:: Page text ::

This notebook contains an excerpt from the Python Data Science Handbook by Jake VanderPlas; the content is available on GitHub.
The text is released under the CC-BY-NC-ND license, and code is released under the MIT license. If you find this content useful, please consider supporting the work by buying the book!
Vectorized String Operations¶
One strength of Python is its relative ease in handling and manipulating string data. Pandas builds on this and provides a comprehensive set of vectorized string operations that become an essential piece of the type of munging required when working with (read: cleaning up) real-world data. In this section, we'll walk through some of the Pandas string operations, and then take a look at using them to partially clean up a very messy dataset of recipes collected from the Internet.
Introducing Pandas String Operations¶
We saw in previous sections how tools like NumPy and Pandas generalize arithmetic operations so that we can easily and quickly perform the same operation on many array elements. For example:
import numpy as np
x = np.array([2, 3, 5, 7, 11, 13])
x * 2
array([ 4, 6, 10, 14, 22, 26])
This vectorization of operations simplifies the syntax of operating on arrays of data: we no longer have to worry about the size or shape of the array, but just about what operation we want done. For arrays of strings, NumPy does not provide such simple access, and thus you're stuck using a more verbose loop syntax:
data = ['peter', 'Paul', 'MARY', 'gUIDO']
[s.capitalize() for s in data]
['Peter', 'Paul', 'Mary', 'Guido']
This is perhaps sufficient to work with some data, but it will break if there are any missing values. For example:
data = ['peter', 'Paul', None, 'MARY', 'gUIDO']
[s.capitalize() for s in data]
--------------------------------------------------------------------------- AttributeError Traceback (most recent call last) Cell In[3], line 2 1 data = ['peter', 'Paul', None, 'MARY', 'gUIDO'] ----> 2 [s.capitalize() for s in data] Cell In[3], line 2, in <listcomp>(.0) 1 data = ['peter', 'Paul', None, 'MARY', 'gUIDO'] ----> 2 [s.capitalize() for s in data] AttributeError: 'NoneType' object has no attribute 'capitalize'
Pandas includes features to address both this need for vectorized string operations and for correctly handling missing data via the str
attribute of Pandas Series and Index objects containing strings. So, for example, suppose we create a Pandas Series with this data:
import pandas as pd
names = pd.Series(data)
names
0 peter 1 Paul 2 None 3 MARY 4 gUIDO dtype: object
We can now call a single method that will capitalize all the entries, while skipping over any missing values:
names.str.capitalize()
0 Peter 1 Paul 2 None 3 Mary 4 Guido dtype: object
Using tab completion on this str
attribute will list all the vectorized string methods available to Pandas.
Tables of Pandas String Methods¶
If you have a good understanding of string manipulation in Python, most of Pandas string syntax is intuitive enough that it's probably sufficient to just list a table of available methods; we will start with that here, before diving deeper into a few of the subtleties. The examples in this section use the following series of names:
monte = pd.Series(['Graham Chapman', 'John Cleese', 'Terry Gilliam',
'Eric Idle', 'Terry Jones', 'Michael Palin'])

:::

▶ Exercise 1
List the six names in the series assigned to `monte` in the excerpt on Pandas string operations.

:: Dataset content ::

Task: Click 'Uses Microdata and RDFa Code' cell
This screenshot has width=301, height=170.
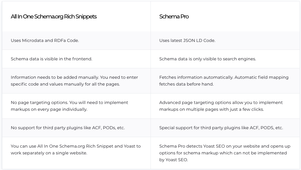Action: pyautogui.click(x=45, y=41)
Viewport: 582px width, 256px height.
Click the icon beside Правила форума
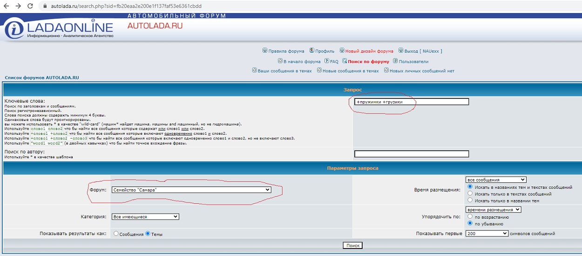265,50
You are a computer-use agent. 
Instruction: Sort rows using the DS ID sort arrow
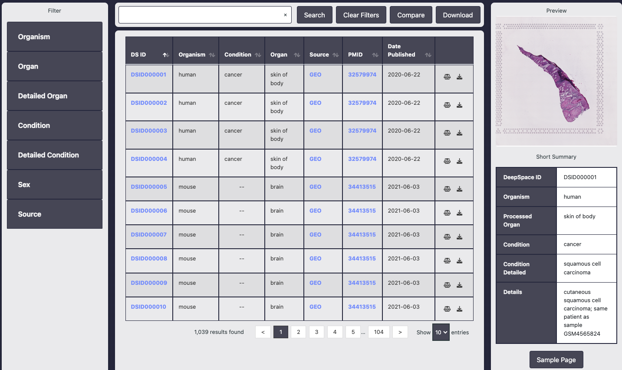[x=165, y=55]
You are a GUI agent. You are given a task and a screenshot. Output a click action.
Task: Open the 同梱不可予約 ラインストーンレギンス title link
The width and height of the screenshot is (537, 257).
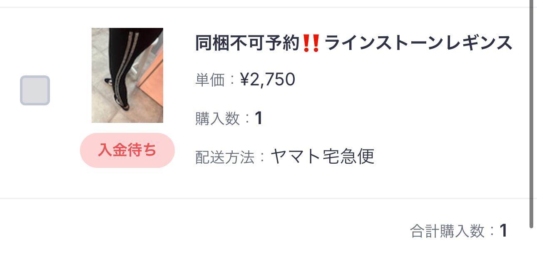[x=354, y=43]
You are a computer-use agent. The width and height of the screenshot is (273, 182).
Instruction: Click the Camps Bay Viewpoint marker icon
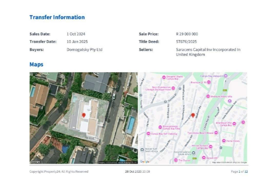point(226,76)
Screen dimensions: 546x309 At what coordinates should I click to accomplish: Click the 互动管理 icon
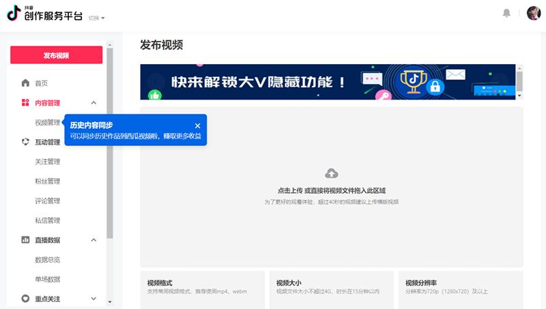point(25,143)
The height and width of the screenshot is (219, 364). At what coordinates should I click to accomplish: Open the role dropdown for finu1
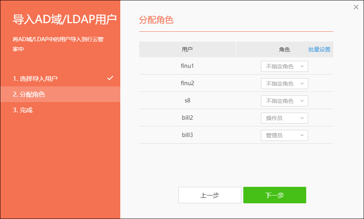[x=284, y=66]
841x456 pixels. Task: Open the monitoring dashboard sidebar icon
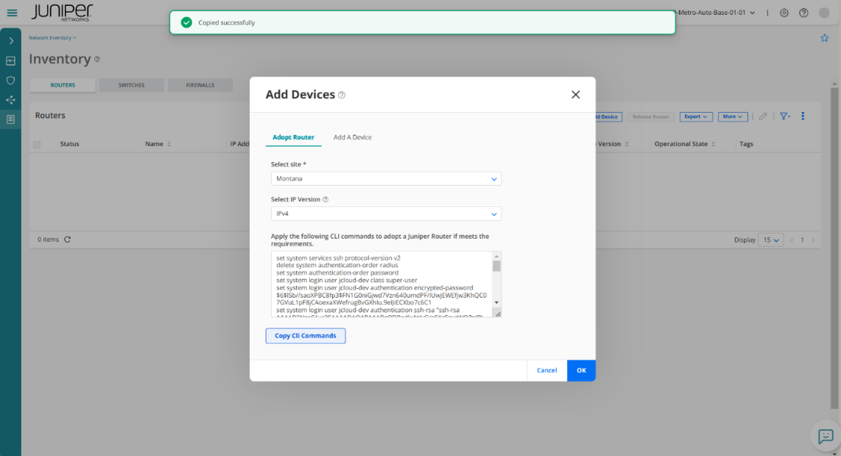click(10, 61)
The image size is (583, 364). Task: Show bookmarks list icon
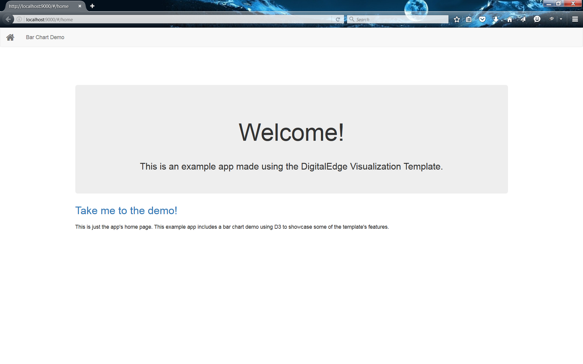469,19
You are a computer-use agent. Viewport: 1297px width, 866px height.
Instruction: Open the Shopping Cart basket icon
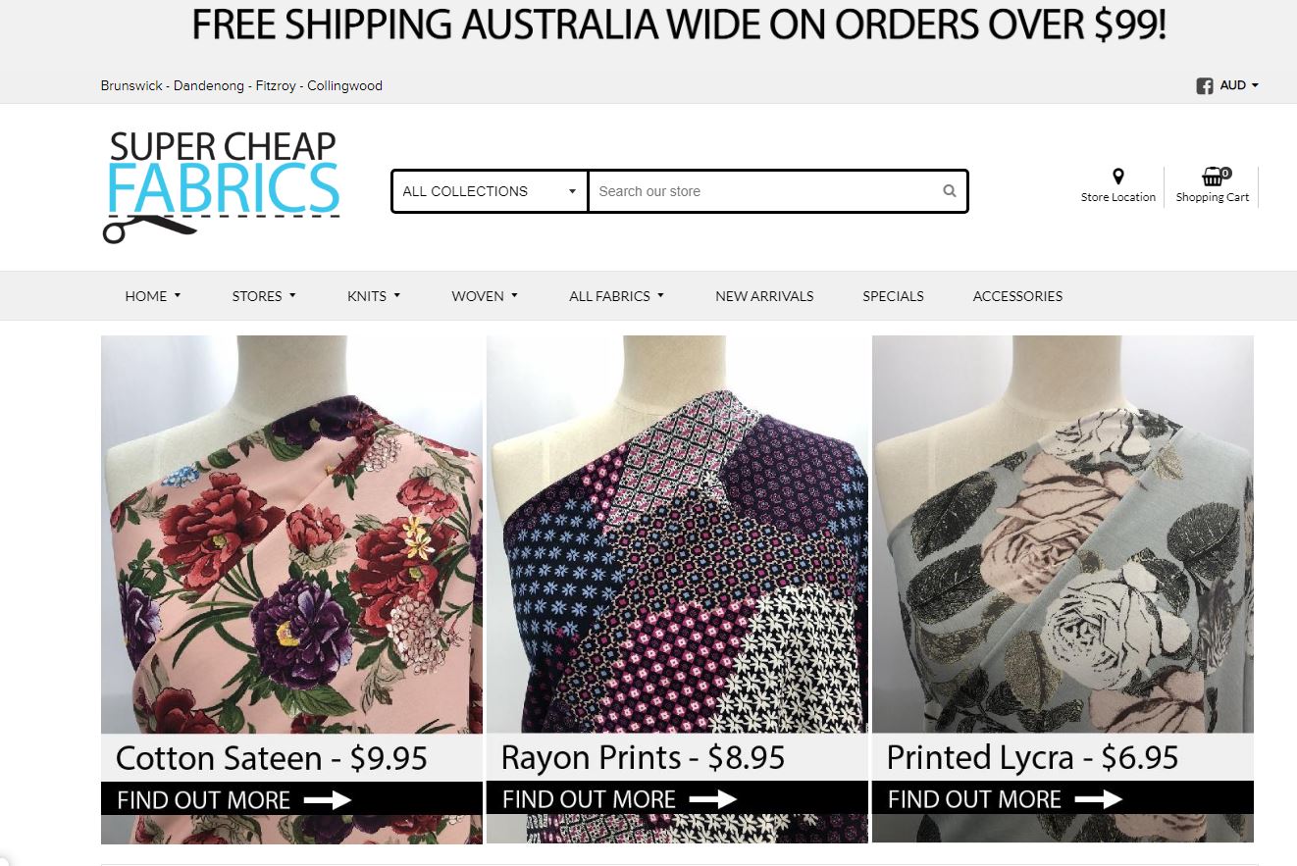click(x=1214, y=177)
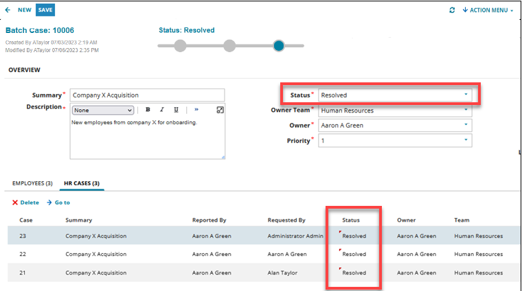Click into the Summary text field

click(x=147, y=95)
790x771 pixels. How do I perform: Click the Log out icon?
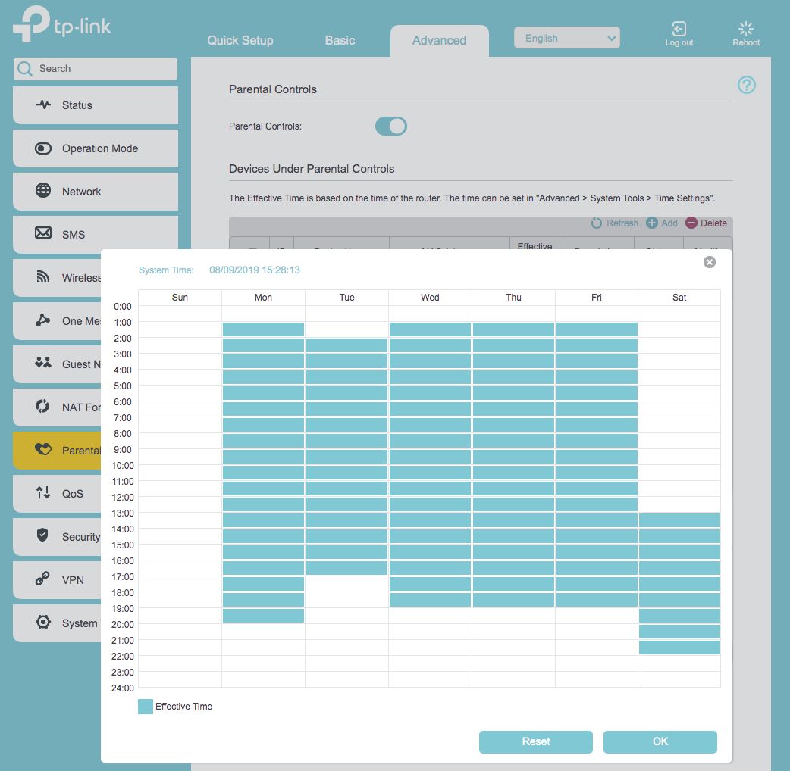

:::

▶ Exercise 2
In the listing, take the part that opens with the line containing "You are a computer-use agent. Viewport: 1297px" and runs through the end of the listing. Give it again with "Shopping Cart" swapped for "Checkout", everything else unchanged, and omit the pictures.

▶ Task output 1
Graham Chapman
John Cleese
Terry Gilliam
Eric Idle
Terry Jones
Michael Palin

▶ Task output 2
You are a computer-use agent. Viewport: 1297px width, 866px height.
Instruction: Open the Checkout basket icon
click(x=1214, y=177)
Click into the Summary text field

click(x=147, y=95)
790x771 pixels. How do I perform: Click the Log out icon?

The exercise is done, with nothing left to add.